The quest for leisure time

 

 

Column Philip Timmerman. Email [email protected].

Americans, it seems to me, have a strange notion that leisure is a bad thing.

We think of leisure in negative terms, as a kind of void in between work — time that could have been spent, but instead was wasted. We end the weekend bewailing how poorly we used our time and how much we could have accomplished had we only had the discipline or presence of mind to do so.

Far from appreciating it, we feel guilty about leisure. We feel guilty because it puts a stop to the otherwise ceaseless march of progress.

But who cares?

Why does this even matter? Because progress is the American’s primary motivator.

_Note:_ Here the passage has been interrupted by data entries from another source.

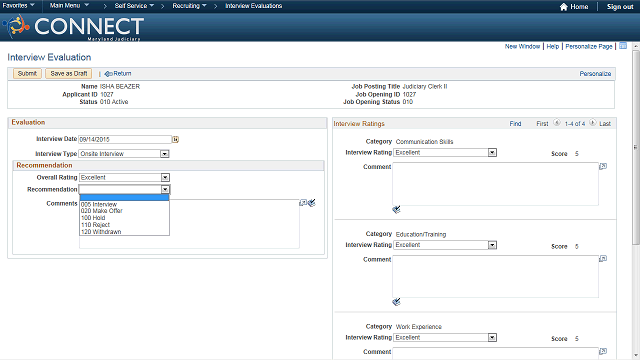Click spell check icon beside Recommendation Comments

[x=312, y=203]
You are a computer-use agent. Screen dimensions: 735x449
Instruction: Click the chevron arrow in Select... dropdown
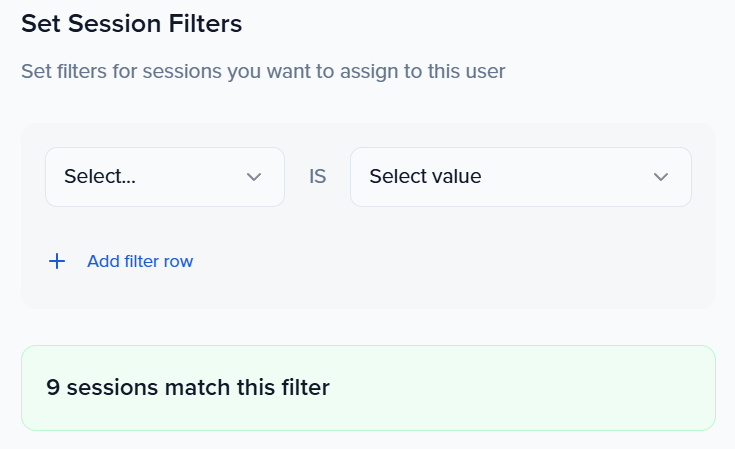254,177
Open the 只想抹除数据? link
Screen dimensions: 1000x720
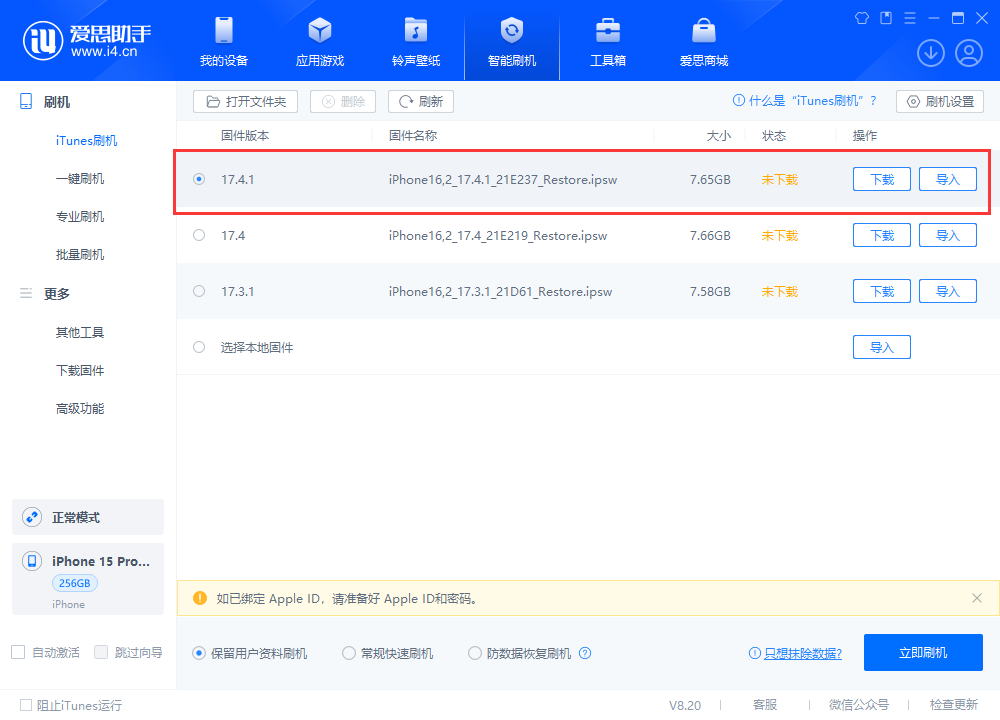pos(801,652)
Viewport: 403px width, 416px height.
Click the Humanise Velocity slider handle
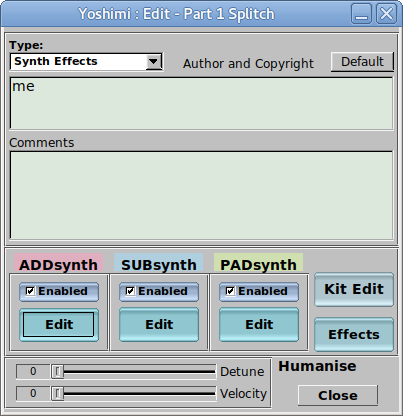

No one asks, “What are we progressing toward?” They only ask, “Are we progressing?”

Yes is good, no is bad. Work is good, leisure is bad. The problem with this frame of mind, however, is that as obsessed as we are with running faster and longer, it never occurred to us that we might be on a treadmill.

Furthermore, if we ever stop running long enough to actually ask ourselves where we’re going, that is, what we want from life, we typically say something of this sort: “Well, I guess all I really want is a comfortable house, a decent car, weekends to go fishing with my friends, enough money to take a nice vacation, nothing crazy.”

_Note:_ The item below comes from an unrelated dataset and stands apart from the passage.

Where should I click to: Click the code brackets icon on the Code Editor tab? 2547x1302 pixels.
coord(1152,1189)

This is leisure. We want leisure.

So here is the paradox: We are slaves to progress, running tirelessly for fear of an instant of inactivity, but when someone asks why we are running, we answer, “So that we can stand still.”

Some, realizing this, immediately stop dead in their tracks. You can see them sitting on their front porches during the day, complaining about the government.

My advice: Keep running. Just step off the treadmill.